Microcontroller を用いての工作、実験記録

電話帳のデータを転送するには

2011-06-03 12:42:57 | WT32/BM20
まだ不明点が残ってはいるものの、WT32のPBAP機能を使ってAndroid携帯の電話帳(Android用語では連絡先)にアクセスできることは確認できましたので、ここで電話帳の転送方式についてメモしておきます。

Android上で使用できるBluetoothによる電話帳データの転送方式には、次の2種類があります。
  • PBAP 外部のデバイスが電話帳を閲覧したり、ダウンロードするための手段を提供する。Android側がサーバとして機能し、外部デバイスがクライアントとなる。
  • OPP 選択した電話帳データあるは、電話帳データの全件を指定した外部デバイスに送信する。Android側がクライアントとなり、外部デバイス側がサーバとなる。
Androidの連絡先を開いた状態では、メニューを開くことでデータの送信が可能ですが、この時に使用されるのがOPPです。したがってユーザが意識して操作をおこなった結果として、データの送信が発生します。OPPでの接続は送信操作を実施するたびにリンクが接続され、データ送信が終わると切断されます。

それに対して、PBAPでの接続はいったん常時アクセスを認めてしまえば、クライアント・デバイス側はいつでも電話機側ユーザの介在なしに電話帳へのアクセスをすることが可能となります。PBAPではセッションのコネクションを張ったままにしておき、アクセスが必要になった度ごとにダウンロードしたり、閲覧することができます。PBAPが定義する機能としては、電話番号で検索して名前を取得することも可能なのですが、WT32のiWrapのドキュメントを読む限りでは、このような検索をおこなうための機能は実装されていないようです。うーむ、残念。

そんなわけで、OPPとPBAPのどちらを使うにせよ、電話帳の一部あるいは全部をBlueSAMの内部ストレージ(つまりはSPIフラッシュ)に転送しておき、BlueSAMは必要に応じてこれを検索するということになります。OPPとPBAPのどちらも電話帳データの転送にはOBEXを使い、電話帳データの表現形式としてはvCardを使っています。したがって、OBEXのフレームを受信する機能と、vCardをパースする機能をBlueSAM側で実装してやらなければならないことになります。

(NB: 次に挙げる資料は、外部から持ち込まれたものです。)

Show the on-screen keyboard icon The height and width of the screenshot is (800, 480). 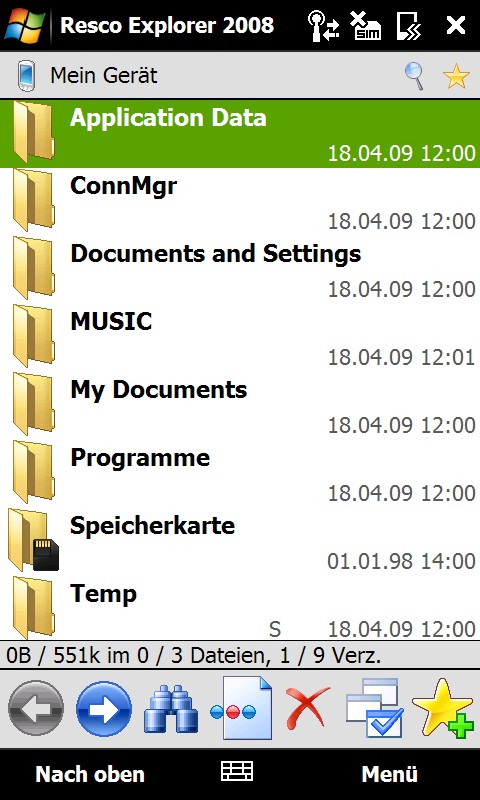(237, 771)
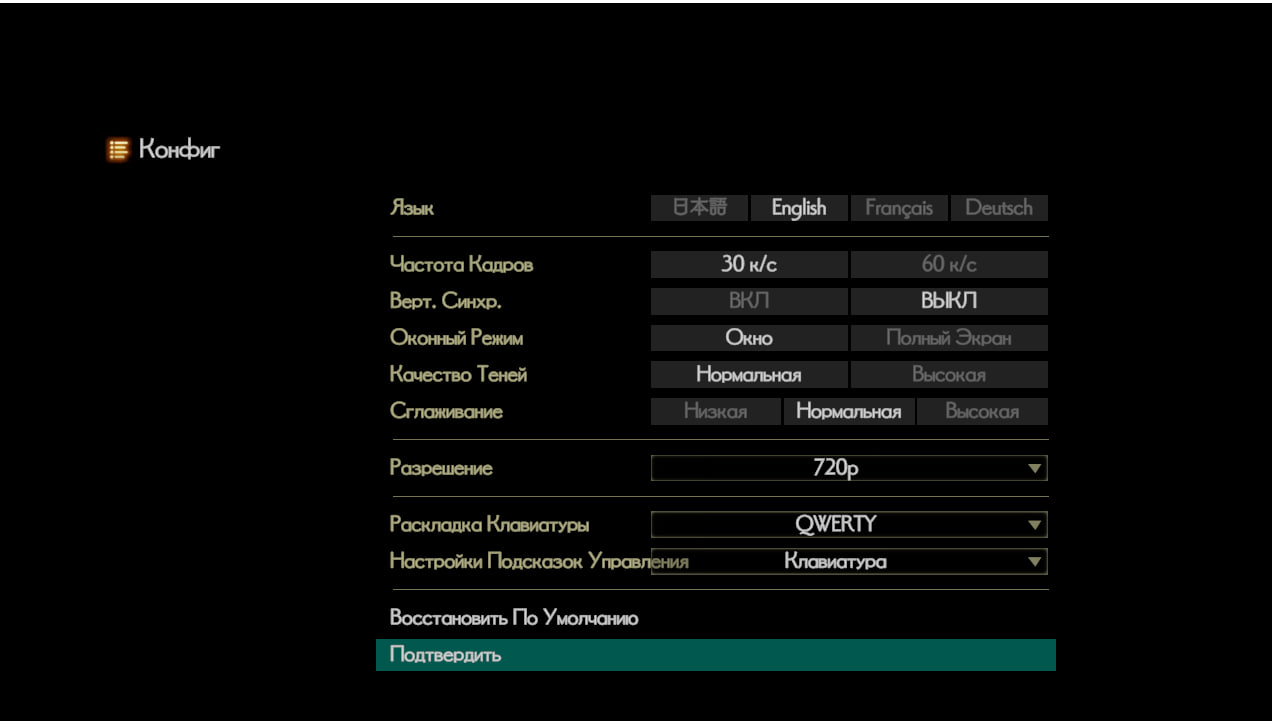Select English language option
Image resolution: width=1272 pixels, height=721 pixels.
pyautogui.click(x=798, y=208)
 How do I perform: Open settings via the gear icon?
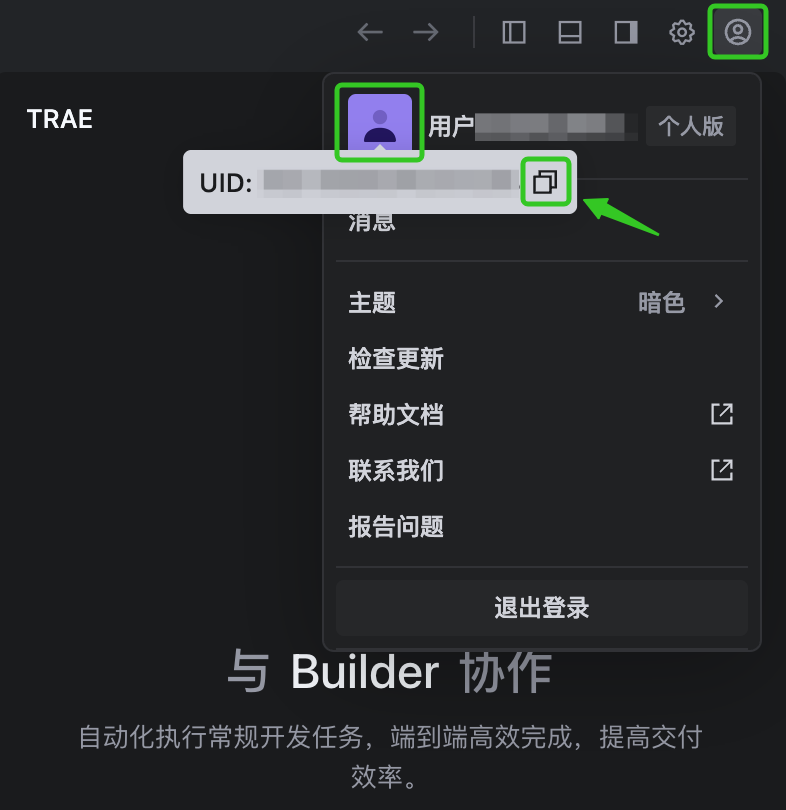tap(682, 33)
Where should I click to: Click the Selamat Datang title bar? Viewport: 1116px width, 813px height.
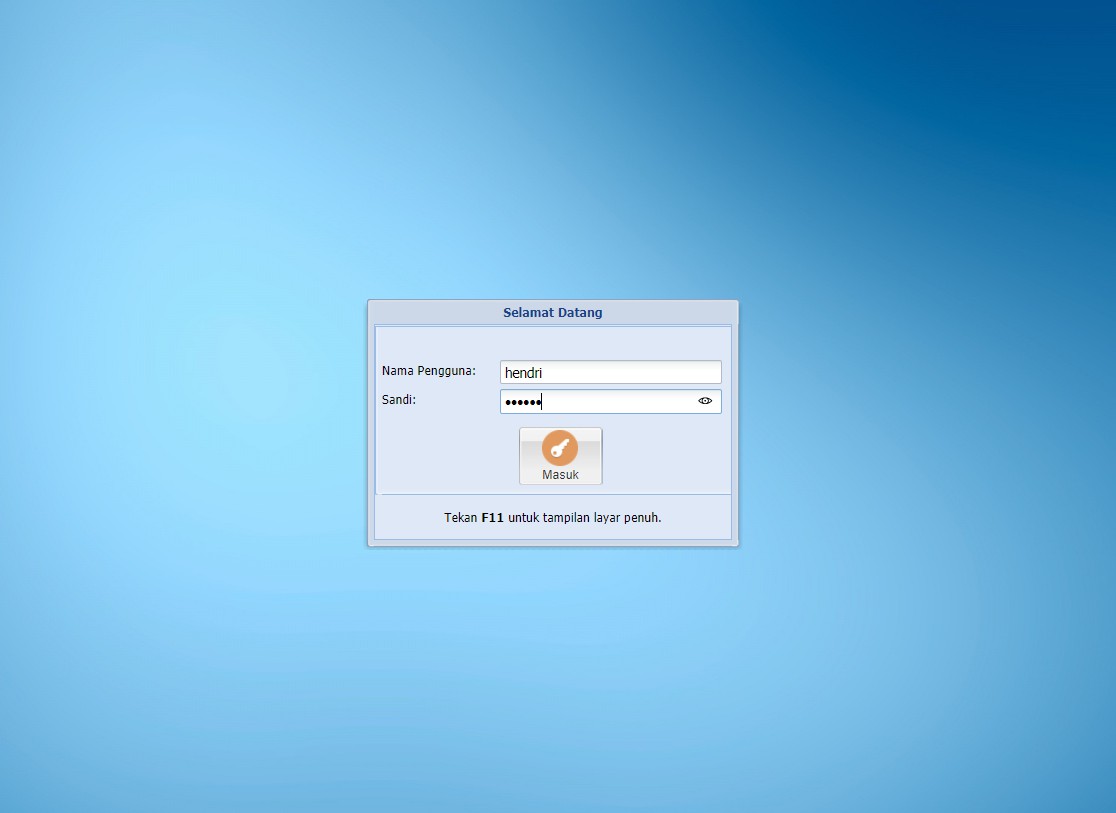pyautogui.click(x=552, y=312)
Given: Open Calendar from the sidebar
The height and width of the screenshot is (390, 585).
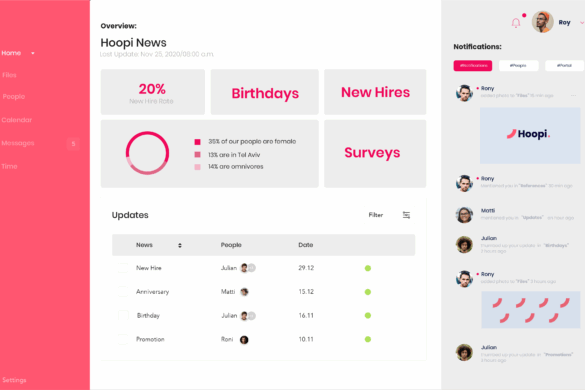Looking at the screenshot, I should coord(17,120).
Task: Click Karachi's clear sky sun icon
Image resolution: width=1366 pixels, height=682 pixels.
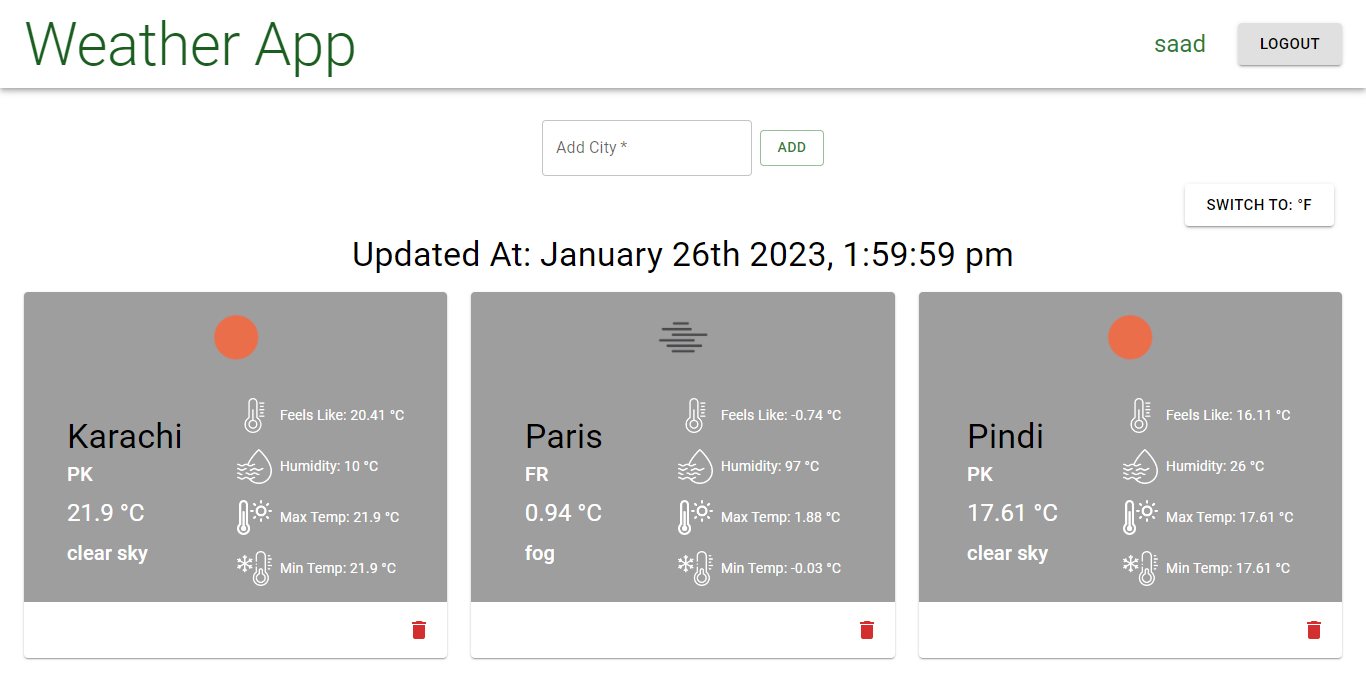Action: coord(236,337)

もちろん両方サポートするのが一番なのですが、まずはOPPとPBAPのどちらからサポートするかを決めなばなりません。上述したとおり、Androidは両方をサポートしていますが、iPhoneはPBAPしかサポートしていません。したがって、スマホを持っていれば迷うことなくPBAPを使うところです。しかしながら、わたしはまだどちらも持っていないばかりか、持っている携帯はOPPもサポートしていません。しょうがないので、電話帳データをいったんSDカードにvCard形式で保存し、そのファイルをPC上のToshiba Bluetoothスタックがサポートするファイル転送機能(OPP)を使ってBlueSAMに転送することにします。まずはこうして作業を開始し、その後他人の携帯を借りて動作確認しようと思います。